类癌的治疗原则是在尽可能保留肺组织的情况下完全切除肿瘤,并行淋巴结取样。如果证实淋巴结阳性或为非典型类癌,则行淋巴结清扫术。
    支气管类癌对放疗不敏感,只有不能手术者才考虑放疗。不典型类癌、淋巴结有转移和手术未完全切除者,可行术后放疗。化疗经验很有限,有报道使用依托泊苷(足叶乙甙)和顺铂可有效控制类癌转移,缓解率50%左右。

(1)外科切除术:支气管类癌手术方式包括气管、支气管切开肿瘤摘除、肺楔形切除、肺段切除、肺叶切除和支气管袖式切除术等。除非病变位置特殊或因长时间慢性感染引起广泛肺损毁,一般不行全肺切除术。与肺癌不同,该肿瘤不沿支气管壁扩散,距肿瘤数毫米切除即可。对于有淋巴结转移者,应行扩大的癌根治术。
    气管、支气管切开肿瘤摘除术适用于息肉样肿瘤,与内镜手术相比,该术式能够完全切除肿瘤及肿瘤附着的气管壁,切除较彻底。
    肺楔形切除术仅适用于较小的周围型典型类癌,淋巴结活检无转移,最好是原位癌的病例。
    肿物位于第三级支气管开口远端时可以选择肺段切除。例如,当肿瘤位于下叶背段支气管开口处,可以选择背段切除联合下叶支气管袖式切除术,保留基底段。术中冷冻切片检查,以证实淋巴结未见转移及支气管残端阴性。
    由于大多数肿瘤位于叶支气管内或靠近叶支气管开口,所以多采用肺叶切除术。
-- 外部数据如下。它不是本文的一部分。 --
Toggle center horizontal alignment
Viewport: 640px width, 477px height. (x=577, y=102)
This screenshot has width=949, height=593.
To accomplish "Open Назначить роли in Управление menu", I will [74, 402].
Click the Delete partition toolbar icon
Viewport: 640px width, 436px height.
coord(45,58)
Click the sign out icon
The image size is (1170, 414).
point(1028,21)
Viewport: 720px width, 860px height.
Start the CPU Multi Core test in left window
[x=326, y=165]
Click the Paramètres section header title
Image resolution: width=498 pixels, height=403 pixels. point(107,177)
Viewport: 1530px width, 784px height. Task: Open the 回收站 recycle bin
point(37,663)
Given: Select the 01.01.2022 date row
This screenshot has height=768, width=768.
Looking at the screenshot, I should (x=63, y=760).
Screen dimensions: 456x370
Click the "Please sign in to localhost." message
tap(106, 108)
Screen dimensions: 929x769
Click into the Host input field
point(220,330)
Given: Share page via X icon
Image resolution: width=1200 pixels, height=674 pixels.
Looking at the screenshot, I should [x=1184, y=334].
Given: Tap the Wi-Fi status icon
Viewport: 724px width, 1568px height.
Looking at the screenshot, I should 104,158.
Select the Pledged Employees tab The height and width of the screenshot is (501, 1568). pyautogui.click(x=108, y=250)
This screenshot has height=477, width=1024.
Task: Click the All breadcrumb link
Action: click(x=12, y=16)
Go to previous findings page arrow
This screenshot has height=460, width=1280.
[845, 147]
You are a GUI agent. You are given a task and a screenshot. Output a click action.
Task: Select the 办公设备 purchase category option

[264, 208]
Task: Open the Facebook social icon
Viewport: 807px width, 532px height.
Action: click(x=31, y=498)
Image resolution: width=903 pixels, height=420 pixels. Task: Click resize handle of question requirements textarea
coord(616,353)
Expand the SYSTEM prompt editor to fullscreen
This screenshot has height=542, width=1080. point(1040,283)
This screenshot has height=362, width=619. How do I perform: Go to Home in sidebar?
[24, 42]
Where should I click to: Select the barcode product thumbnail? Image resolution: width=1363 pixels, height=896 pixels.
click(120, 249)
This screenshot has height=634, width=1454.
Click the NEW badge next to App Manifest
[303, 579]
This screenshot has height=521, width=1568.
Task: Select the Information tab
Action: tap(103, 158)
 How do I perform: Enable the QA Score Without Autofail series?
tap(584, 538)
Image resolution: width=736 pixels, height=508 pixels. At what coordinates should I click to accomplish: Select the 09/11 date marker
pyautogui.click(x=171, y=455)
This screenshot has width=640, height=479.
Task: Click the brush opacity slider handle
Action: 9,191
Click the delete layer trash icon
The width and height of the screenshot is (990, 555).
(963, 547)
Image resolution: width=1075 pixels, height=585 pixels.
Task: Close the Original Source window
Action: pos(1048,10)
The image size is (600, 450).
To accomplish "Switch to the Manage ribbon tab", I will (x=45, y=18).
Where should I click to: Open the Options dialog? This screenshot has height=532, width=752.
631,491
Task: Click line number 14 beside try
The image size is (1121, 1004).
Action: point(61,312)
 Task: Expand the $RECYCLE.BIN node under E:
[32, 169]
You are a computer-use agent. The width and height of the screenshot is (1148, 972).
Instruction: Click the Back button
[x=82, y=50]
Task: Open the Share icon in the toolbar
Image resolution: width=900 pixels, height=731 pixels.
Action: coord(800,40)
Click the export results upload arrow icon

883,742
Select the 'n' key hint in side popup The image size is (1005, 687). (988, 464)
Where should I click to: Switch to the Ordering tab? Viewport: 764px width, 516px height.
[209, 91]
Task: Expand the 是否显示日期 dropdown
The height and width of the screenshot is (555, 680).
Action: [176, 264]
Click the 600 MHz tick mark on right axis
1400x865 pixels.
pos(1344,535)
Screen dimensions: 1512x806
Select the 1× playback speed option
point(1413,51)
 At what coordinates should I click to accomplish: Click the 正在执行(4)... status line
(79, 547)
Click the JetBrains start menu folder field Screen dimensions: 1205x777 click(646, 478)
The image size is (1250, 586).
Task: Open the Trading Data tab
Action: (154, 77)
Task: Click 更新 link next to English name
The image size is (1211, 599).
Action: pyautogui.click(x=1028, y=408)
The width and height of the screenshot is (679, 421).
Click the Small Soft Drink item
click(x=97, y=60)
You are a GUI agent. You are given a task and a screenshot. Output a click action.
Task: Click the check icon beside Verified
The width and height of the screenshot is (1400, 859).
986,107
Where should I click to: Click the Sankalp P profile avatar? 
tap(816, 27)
如果肿瘤位于叶主支气管开口或超出叶支气管累及主支气管,则行肺叶袖式切除术。
    当肿物位于主支气管或中间干支气管时,支气管袖式切除术可以有效的保存肺组织。袖式切除优于全肺切除及肺叶切除术。
    由于支气管成形术的发展,全肺切除术在类癌治疗中很少使用。只有在所有肺叶全部被肿瘤阻塞破坏或者肿瘤位置特殊,不允许袖式切除术时,才考虑全肺切除。

(2)内镜切除术:内镜切除支气管类癌在麻醉、外科手术、术后护理等现代技术发展成熟之前是常用的治疗方式。由于内镜手术只能切除腔内部分肿瘤组织,因此术后很易复发。另外肿瘤丰富的血液供应,内镜切除极易造成出血。近年来,人们使用现代激光消融技术可明显减少内镜手术中出血。
    Van Boxem等采用内镜切除术治疗了19例息肉型支气管类癌。全部病例均满足以下两个条件:①纤维支气管镜下肿瘤易于接近;②减薄CT上没有任何支气管壁浸润和淋巴结转移的征象。其中14例获得满意结果,5例肿瘤未能彻底切除,效果不理想。